To start to return the bar to the floor, inhale and develop maximal whole body tension, reverse the process by allowing hips to travel backwards and guide the bar back to the floor.            

A number of technical modifications can be made upon the execution of the conventional deadlift.  These modifications may improve the safety of the lift for individuals that have atypical trunk or extremity lengths or movement losses and/or provide variety in a comprehensive deadlifting program.  Alternative deadlifting styles or modifications in technique include the following:

  • Sumo Style

  • Stiff legged or Romanian Style

  • Box or Platform

  • Wide or Snatch Grip

  • Single Handed (performed with a dumbbell)

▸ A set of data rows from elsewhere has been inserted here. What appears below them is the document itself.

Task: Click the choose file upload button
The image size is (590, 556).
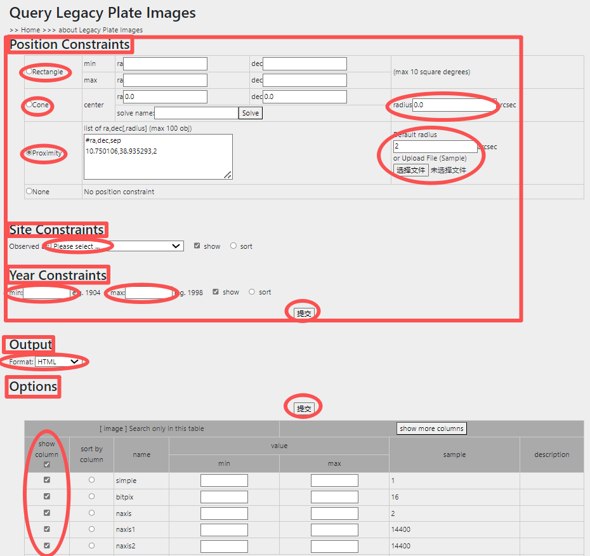Action: pos(410,170)
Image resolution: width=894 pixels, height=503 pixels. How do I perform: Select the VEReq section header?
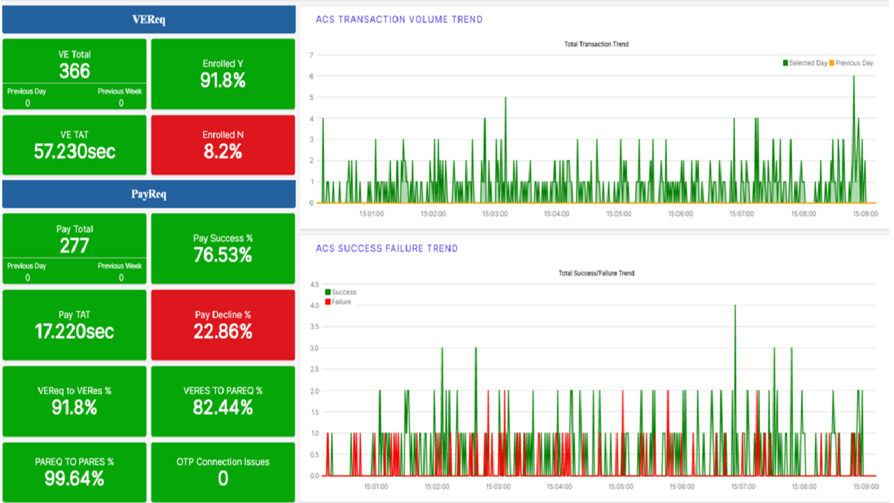click(x=149, y=20)
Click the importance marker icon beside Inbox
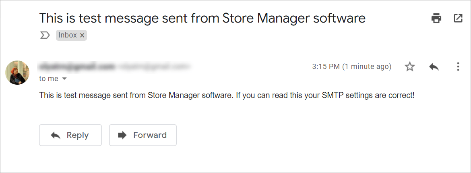 click(45, 35)
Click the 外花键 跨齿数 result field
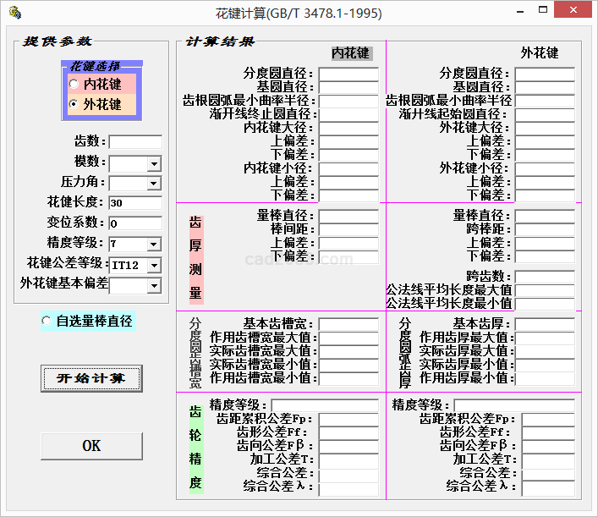This screenshot has height=517, width=598. click(545, 277)
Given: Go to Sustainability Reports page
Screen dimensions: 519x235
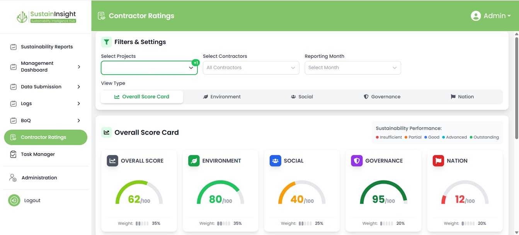Looking at the screenshot, I should click(x=46, y=47).
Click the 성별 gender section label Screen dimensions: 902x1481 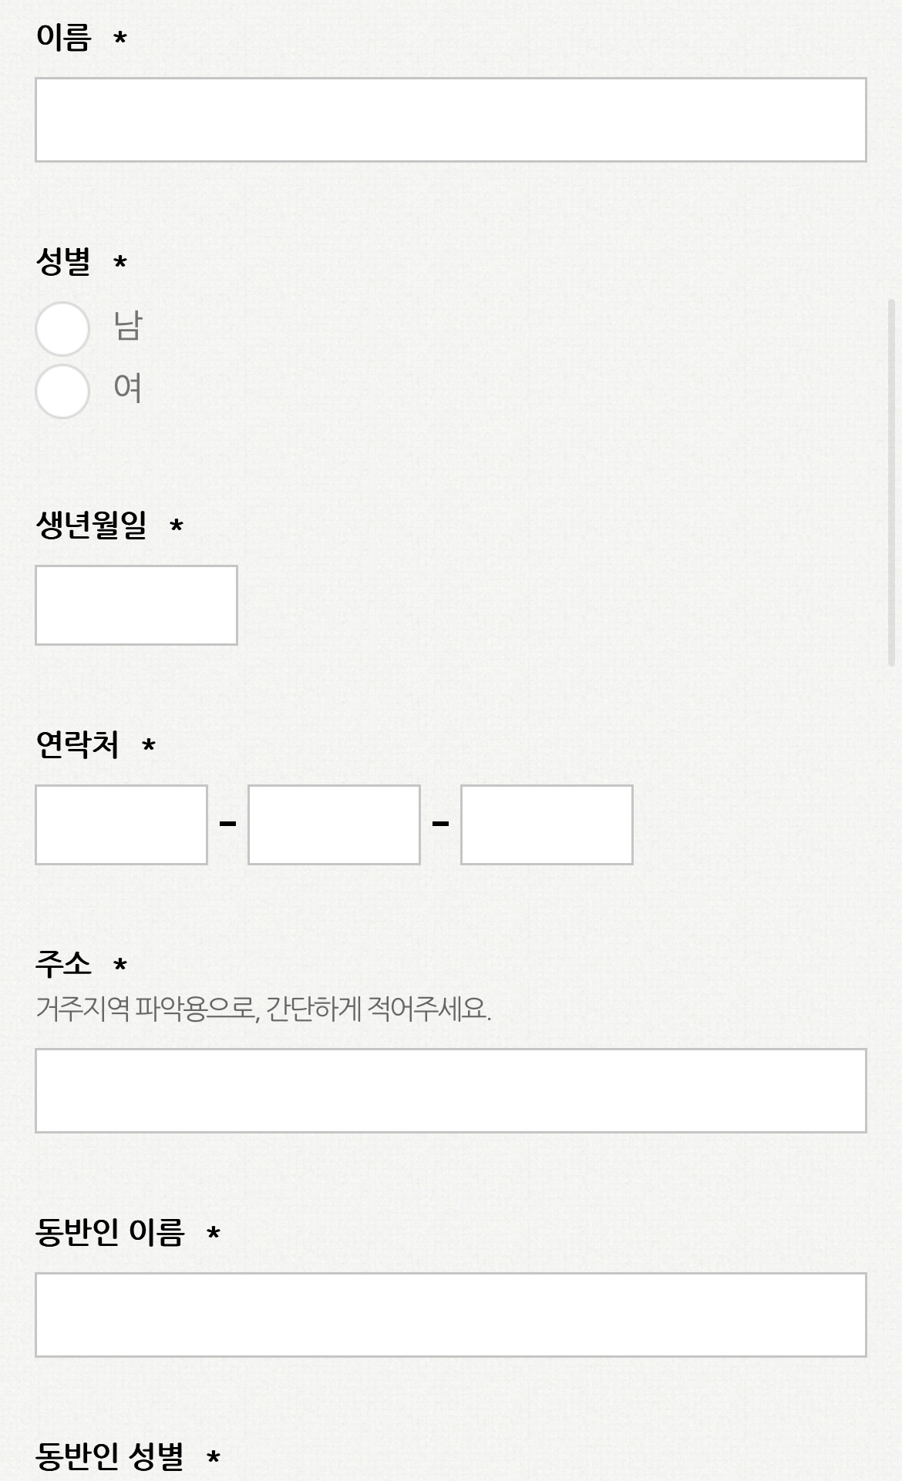tap(63, 262)
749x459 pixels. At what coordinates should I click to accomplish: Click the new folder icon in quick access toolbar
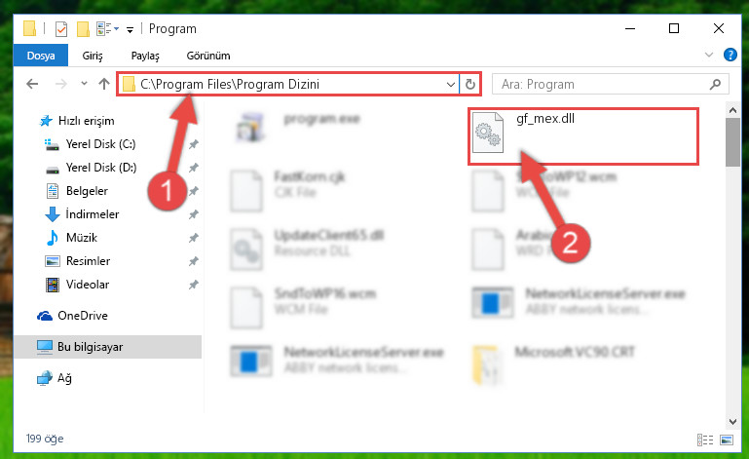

  • Health Lifts or “Partials”

 

The acquisition of flawless technique must be the initial goal of learning a new exercise like the deadlift.  Many individuals capacity for proper execution of the lift will be limited by joint mobility constraints (spine, hips, ankles) or muscular flexibility deficits (gluteal, hamstrings, soleus).  Additionally, becoming proficient at balancing on the heels and maintaining the alignment of the knee and foot/ankle posture is mandatory prior to adding significant load.